# REQUIREMENT
Starting at the line with "Instruction: Click the" and ending at the line with "This screenshot has height=260, width=330.", print exactly the lines of the entries below. Pictures do not belong in the copy.

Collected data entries
* * * *

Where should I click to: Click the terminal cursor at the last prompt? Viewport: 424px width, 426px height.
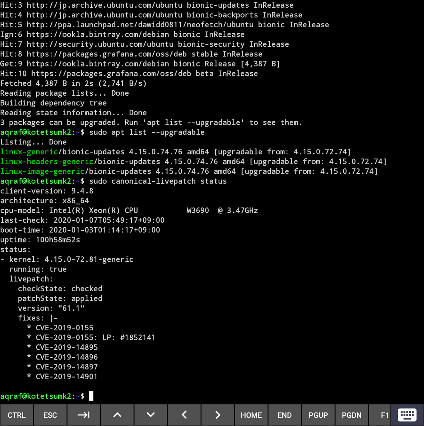point(91,396)
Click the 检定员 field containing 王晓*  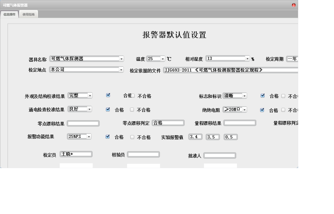[76, 154]
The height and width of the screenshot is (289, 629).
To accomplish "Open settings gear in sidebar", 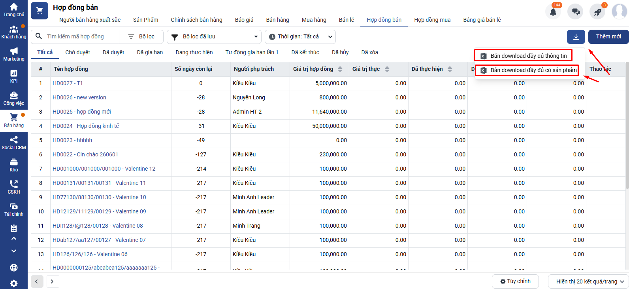I will pos(14,283).
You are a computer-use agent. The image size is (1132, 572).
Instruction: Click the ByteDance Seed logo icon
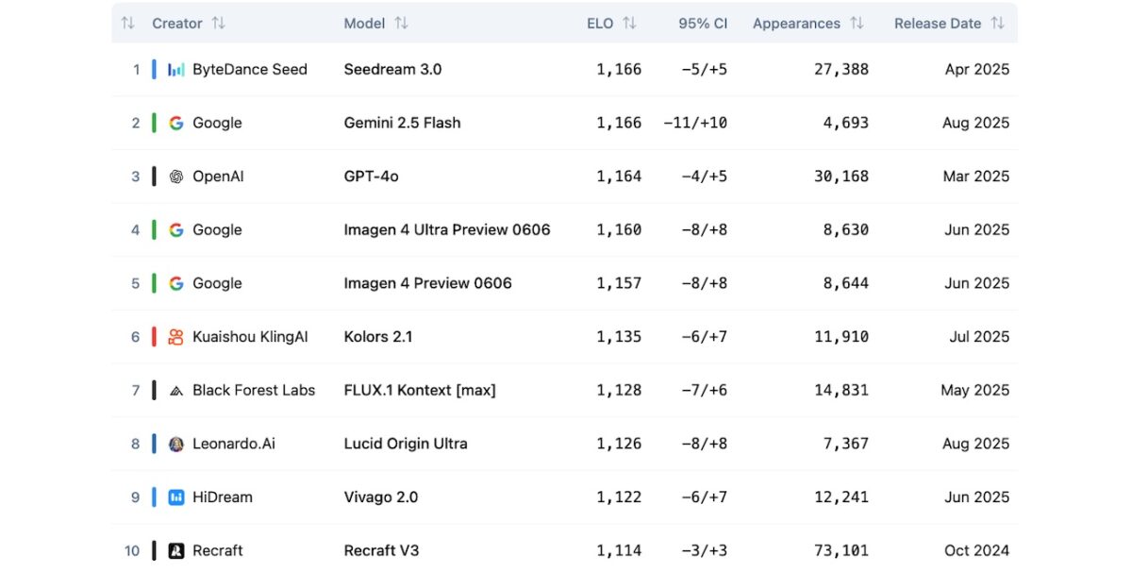click(x=176, y=69)
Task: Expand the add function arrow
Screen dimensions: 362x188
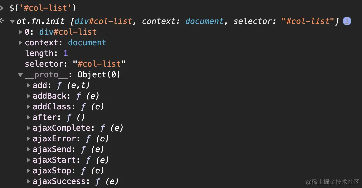Action: click(x=29, y=86)
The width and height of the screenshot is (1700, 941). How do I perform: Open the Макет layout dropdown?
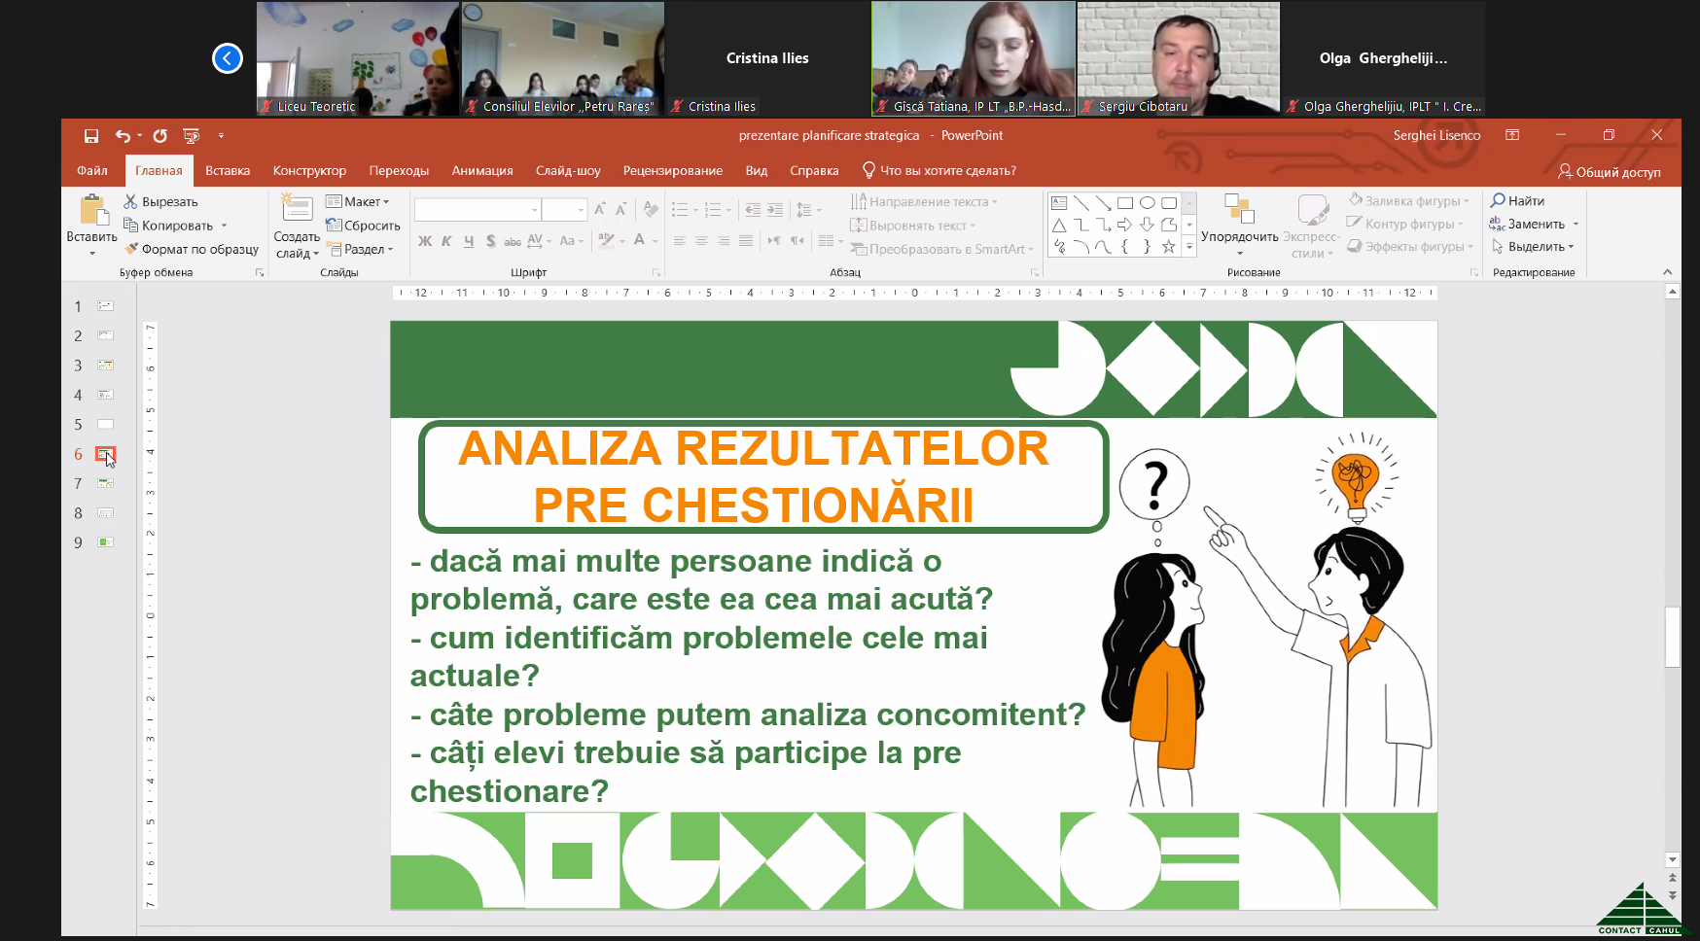(x=358, y=202)
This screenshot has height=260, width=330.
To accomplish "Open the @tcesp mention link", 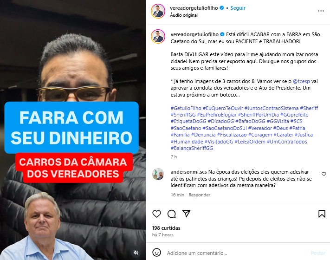I will 301,81.
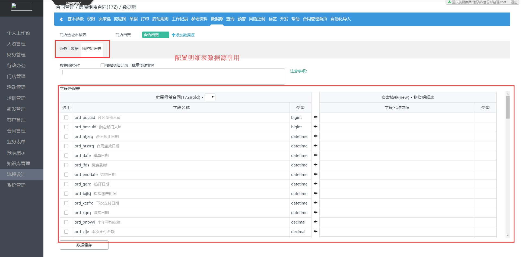Click the back chevron in blue toolbar

click(61, 19)
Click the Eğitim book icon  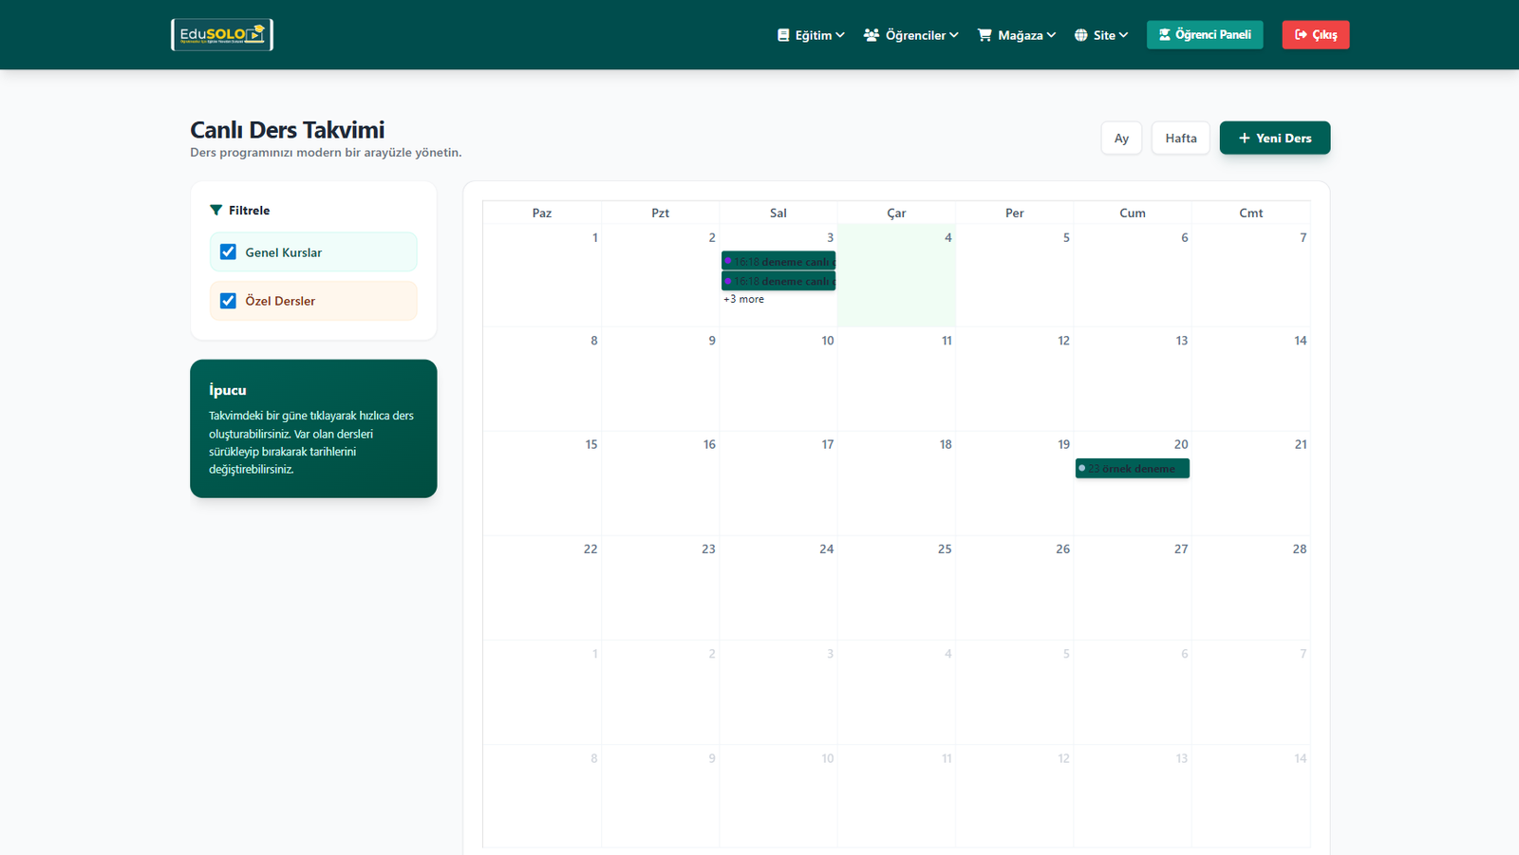(x=783, y=35)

* * * *

# ANSWER FOR THIS EXERCISE
Instruction: Click the ByteDance Seed logo icon
click(x=176, y=69)
Task: Expand the add function arrow
Screen dimensions: 362x188
Action: click(x=29, y=86)
The width and height of the screenshot is (1700, 941). How do I perform: Open the Макет layout dropdown?
(x=358, y=202)
This screenshot has height=260, width=330.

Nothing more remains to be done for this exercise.